‘Tecnologia leva Justiça ao interior’, diz juiz do TJ-AM

Flávio Albuquerque defende a advocacia virtual como ponte entre o cidadão e o Judiciário em regiões isoladas do Amazonas

Da Redação do BNC Amazonas

Publicado em: 07/10/2025 às 19:23 | Atualizado em: 07/10/2025 às 19:26

Durante sessão de julgamento virtual da terceira turma recursal do Tribunal de Justiça do Amazonas (TJ-AM), o juiz Flávio Henrique Freitas destacou o papel essencial da advocacia digital no interior do estado. 

Segundo ele, em muitas localidades do Amazonas, a atuação virtual é a única forma de garantir que a população tenha acesso à Justiça, já que há comarcas sem advogados residentes.

A manifestação ocorreu durante o julgamento de um recurso apresentado por uma consumidora do interior contra um banco, em um caso de descontos questionados em conta bancária.

O relator, juiz Vicente Pinheiro, manteve a sentença que extinguiu o processo por falta de comprovação da contratação do advogado pela cliente.

“Ninguém está demonizando a advocacia digital”

Albuquerque explicou que a decisão foi puramente técnica, e não uma crítica ao trabalho dos advogados que atuam pela internet.

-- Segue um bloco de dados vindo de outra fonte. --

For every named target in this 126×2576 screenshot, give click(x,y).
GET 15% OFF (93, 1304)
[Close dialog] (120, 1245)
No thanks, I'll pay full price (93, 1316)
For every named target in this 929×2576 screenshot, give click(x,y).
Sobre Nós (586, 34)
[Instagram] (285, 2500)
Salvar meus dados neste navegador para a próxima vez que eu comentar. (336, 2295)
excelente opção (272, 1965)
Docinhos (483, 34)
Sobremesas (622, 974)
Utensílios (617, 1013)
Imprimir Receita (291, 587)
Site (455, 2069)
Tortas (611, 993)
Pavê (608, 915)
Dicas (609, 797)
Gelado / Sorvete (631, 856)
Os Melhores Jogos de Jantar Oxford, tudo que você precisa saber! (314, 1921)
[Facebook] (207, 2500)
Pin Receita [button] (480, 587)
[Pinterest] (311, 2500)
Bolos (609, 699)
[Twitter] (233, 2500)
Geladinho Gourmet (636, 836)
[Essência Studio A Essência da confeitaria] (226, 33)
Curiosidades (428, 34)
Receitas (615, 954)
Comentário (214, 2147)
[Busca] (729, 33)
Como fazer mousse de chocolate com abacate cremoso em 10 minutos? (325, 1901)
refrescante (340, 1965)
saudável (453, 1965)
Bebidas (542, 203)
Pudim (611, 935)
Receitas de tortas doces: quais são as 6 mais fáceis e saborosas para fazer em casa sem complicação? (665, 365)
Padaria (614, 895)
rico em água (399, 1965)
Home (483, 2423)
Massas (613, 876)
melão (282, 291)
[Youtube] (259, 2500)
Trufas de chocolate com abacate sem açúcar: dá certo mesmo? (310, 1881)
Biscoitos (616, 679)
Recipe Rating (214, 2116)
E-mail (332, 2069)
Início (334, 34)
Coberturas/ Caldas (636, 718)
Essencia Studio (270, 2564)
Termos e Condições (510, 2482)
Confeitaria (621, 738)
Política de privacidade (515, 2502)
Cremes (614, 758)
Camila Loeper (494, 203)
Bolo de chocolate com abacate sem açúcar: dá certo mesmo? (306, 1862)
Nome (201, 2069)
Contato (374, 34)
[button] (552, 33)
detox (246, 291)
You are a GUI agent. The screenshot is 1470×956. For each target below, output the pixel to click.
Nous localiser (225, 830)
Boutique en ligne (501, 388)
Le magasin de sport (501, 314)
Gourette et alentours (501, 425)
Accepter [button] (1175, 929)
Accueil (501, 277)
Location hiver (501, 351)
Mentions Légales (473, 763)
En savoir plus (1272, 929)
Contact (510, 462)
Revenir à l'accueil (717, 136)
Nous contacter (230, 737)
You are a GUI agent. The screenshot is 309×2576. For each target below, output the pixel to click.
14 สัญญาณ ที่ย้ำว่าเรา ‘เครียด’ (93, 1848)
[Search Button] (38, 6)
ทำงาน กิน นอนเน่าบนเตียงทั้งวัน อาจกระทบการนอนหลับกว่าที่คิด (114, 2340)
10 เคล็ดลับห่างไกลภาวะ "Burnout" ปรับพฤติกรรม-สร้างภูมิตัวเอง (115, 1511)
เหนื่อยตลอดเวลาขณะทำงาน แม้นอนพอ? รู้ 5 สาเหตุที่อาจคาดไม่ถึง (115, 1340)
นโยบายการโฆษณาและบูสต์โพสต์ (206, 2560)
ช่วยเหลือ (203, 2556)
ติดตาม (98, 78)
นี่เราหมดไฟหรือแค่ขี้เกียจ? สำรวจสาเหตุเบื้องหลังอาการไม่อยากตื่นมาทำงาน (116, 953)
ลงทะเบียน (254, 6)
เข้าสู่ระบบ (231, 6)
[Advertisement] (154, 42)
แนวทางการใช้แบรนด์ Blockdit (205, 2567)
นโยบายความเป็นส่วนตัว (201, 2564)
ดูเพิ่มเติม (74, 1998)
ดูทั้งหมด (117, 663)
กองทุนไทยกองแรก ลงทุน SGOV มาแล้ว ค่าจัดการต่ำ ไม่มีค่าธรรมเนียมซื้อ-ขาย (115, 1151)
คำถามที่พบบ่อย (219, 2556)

  • “O fundamento da sentença foi exclusivamente a falta de comprovação de que a autora havia contratado o advogado. Ninguém aqui está ‘demonizando a captação de clientes’. O sistema eletrônico existe para isso, para facilitar o acesso à Justiça”, afirmou.

O magistrado ressaltou que a advocacia virtual deve ser valorizada, e não vista com desconfiança, especialmente em um estado de dimensões continentais como o Amazonas.

  • “Quem conhece o interior sabe que há comarcas em que nem advogados há. Essa forma de trabalho é uma maneira de garantir que a população tenha acesso à Justiça por meio dos profissionais da advocacia. Se é a única forma existente, temos que parabenizar”, disse.

Tecnologia, instrumento de cidadania

O juiz também defendeu que a tecnologia tem papel social, aproximando o Judiciário das populações ribeirinhas e de difícil acesso.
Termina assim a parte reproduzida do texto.